At that time, only 11 member states were using the currency and had to qualify by meeting the requirements for limits on debt, deficits and inflation. EU members Britain and Denmark received opt-outs ahead of the currency’s creation.
The currency is now used by over 340 million people in 19 European Union countries, which are: Austria, Belgium, Cyprus, Estonia, Finland, France, Germany, Greece, Ireland, Italy, Latvia, Lithuania, Luxembourg, Malta, the Netherlands, Portugal, Slovakia, Slovenia and Spain.
Other EU members are required to join the eurozone when they meet the currency’s monetary requirements.
Today, the euro is the most popular than it has ever been over the past two decades, despite the rise of populist movements in several European countries that express skepticism toward the European Union.
In a November survey for the European Central Bank, 64 percent of respondents across the eurozone said the euro was a good thing for their country. Nearly three-quarters of respondents said they thought the euro was a good thing for Europe.
In only two countries — Lithuania and Cyprus — did a majority of people think the euro is a bad thing for their nation.
That is a big contrast to 2010, the year that both Greece and Ireland were receiving international bailout packages, when only 51 percent of respondents thought the euro was a good thing for their country.
The euro faced immediate challenges at its beginning with predictions that the European Central Bank (ECB) was too rigid in its policy and that the currency would quickly fail. The currency wasn’t immediately loved in European homes and businesses either with many perceiving its arrival as a price hike on common goods.
Less than two years after the euro was launched — valued at $1.1747 to the U.S. dollar — it had lost 30 percent of its value and was worth just $0.8240 to the U.S. dollar. The ECB was able to intervene to successfully stop the euro from plunging further.
The biggest challenge to the block was the 2008 financial crisis, which then triggered a eurozone debt crisis that culminated in bailouts of several countries.
Tens of billions of euros were loaned to Greece, Ireland, Portugal, Cyprus and Spain, either because those countries ran out of money to save their own banks or because investors no longer wanted to invest in those nations.
The turmoil also highlighted the economic disparity between member states, particularly between the wealthier north and the debt-laden southern nations.
Poorer countries experienced both the advantages and disadvantages to being in the eurozone.
Poorer countries immediately benefited from joining the union, saving trillions of euros due to the lowering borrowing costs the new currency offered.
However, during times of economic downturn, they had fewer options to reverse the turmoil.
Typically in a financial crisis, a country’s currency would plunge, making its goods more competitive and allowing the economy to stabilize. But in the eurozone, the currency in poorer countries cannot devalue because stronger economies like Germany keep it higher.
Experts said the turbulent times of the debt crisis exposed some of the original flaws of the euro project.
However, the euro survived the financial crisis through a combination of steps from the ECB that included negative interest rates, trillions of euros in cheap loans to banks and buying more than 2.6 trillion euros in government and corporate bonds.

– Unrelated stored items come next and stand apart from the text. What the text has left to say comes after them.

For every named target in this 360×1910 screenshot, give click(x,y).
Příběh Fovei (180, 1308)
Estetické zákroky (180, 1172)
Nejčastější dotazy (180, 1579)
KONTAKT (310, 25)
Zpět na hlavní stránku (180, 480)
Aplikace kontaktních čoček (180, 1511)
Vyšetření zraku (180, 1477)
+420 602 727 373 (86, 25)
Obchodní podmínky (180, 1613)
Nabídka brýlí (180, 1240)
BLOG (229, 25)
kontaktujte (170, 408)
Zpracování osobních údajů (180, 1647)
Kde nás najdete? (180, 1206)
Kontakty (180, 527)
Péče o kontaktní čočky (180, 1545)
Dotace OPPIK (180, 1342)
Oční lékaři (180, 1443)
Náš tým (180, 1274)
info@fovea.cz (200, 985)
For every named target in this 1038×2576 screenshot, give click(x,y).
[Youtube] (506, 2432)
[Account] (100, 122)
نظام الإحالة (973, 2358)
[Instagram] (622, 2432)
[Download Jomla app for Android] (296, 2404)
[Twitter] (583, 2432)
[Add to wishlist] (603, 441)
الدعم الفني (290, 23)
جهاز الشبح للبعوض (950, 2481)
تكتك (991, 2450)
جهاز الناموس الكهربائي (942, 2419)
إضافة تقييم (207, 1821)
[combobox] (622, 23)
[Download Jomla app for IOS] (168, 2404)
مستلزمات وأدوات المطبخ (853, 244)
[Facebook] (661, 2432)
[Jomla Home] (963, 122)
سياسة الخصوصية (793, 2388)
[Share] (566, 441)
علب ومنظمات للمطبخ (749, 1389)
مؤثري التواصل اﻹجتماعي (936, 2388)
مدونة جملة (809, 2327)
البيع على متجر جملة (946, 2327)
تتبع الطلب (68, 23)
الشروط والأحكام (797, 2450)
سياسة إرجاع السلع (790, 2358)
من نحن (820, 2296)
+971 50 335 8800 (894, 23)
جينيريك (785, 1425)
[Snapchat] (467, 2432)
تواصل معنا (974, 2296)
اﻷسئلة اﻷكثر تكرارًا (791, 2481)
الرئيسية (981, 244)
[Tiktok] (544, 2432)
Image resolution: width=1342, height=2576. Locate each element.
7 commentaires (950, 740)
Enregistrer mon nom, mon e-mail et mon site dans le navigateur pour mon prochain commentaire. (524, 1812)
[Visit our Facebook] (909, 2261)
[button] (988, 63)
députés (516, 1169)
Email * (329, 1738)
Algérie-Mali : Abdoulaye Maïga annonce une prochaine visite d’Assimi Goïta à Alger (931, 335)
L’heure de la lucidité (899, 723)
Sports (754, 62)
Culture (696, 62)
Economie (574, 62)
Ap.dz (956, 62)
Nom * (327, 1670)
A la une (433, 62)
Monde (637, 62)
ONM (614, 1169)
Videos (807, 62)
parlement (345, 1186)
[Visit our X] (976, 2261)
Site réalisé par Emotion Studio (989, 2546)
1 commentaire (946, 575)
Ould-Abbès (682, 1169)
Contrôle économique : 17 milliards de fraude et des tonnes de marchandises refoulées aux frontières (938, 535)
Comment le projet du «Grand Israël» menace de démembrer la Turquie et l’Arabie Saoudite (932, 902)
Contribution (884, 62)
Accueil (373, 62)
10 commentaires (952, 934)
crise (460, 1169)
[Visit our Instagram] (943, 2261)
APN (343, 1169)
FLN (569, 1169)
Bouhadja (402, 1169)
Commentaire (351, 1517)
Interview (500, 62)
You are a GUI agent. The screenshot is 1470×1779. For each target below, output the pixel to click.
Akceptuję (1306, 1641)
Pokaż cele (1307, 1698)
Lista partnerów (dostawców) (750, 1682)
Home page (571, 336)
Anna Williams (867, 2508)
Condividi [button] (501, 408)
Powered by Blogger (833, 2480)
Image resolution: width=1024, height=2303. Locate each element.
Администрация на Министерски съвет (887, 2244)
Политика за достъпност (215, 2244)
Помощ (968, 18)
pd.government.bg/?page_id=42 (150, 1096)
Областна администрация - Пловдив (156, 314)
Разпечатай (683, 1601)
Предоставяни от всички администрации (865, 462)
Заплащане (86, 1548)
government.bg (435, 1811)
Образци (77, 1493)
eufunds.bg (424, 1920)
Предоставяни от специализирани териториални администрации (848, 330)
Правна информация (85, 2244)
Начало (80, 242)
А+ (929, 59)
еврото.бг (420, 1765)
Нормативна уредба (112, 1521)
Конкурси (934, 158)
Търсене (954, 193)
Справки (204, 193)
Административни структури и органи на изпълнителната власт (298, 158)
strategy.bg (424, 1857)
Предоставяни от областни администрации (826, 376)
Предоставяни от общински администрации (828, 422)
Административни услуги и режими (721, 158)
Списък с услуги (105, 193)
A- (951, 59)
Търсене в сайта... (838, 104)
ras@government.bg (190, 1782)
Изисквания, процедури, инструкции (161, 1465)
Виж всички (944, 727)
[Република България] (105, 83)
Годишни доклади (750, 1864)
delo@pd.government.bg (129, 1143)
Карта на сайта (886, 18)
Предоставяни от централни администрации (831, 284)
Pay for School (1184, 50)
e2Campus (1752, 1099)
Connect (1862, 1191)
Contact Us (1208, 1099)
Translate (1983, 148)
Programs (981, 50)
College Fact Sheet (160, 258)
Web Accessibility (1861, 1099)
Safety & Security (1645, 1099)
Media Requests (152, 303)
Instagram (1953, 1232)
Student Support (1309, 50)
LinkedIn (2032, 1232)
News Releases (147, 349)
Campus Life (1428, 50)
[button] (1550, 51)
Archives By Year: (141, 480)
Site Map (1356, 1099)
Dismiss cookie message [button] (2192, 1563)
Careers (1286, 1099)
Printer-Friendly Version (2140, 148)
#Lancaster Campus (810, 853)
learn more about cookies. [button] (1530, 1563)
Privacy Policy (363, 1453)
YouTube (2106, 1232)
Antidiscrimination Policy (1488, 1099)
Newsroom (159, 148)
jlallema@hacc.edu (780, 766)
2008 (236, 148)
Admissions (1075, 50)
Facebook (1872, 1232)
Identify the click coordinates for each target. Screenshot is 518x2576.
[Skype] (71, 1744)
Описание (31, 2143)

ECB chief Mario Draghi was credited with saving the euro in 2012 when he said the bank would do “whatever it takes” to preserve the currency.
Some experts say the flexibility of the bank proves it is able to weather financial challenges and say the turmoil of the past two decades have left the ECB better able to deal with future crises.
However, other observers say that the 19 single currency nations have not done enough to carry out political reforms necessary to better enable the countries to work together on fiscal policy and to prepare for future downturns.
Proposals for greater coordination, including a eurozone banking union as well as a eurozone budget are still in the planning phases.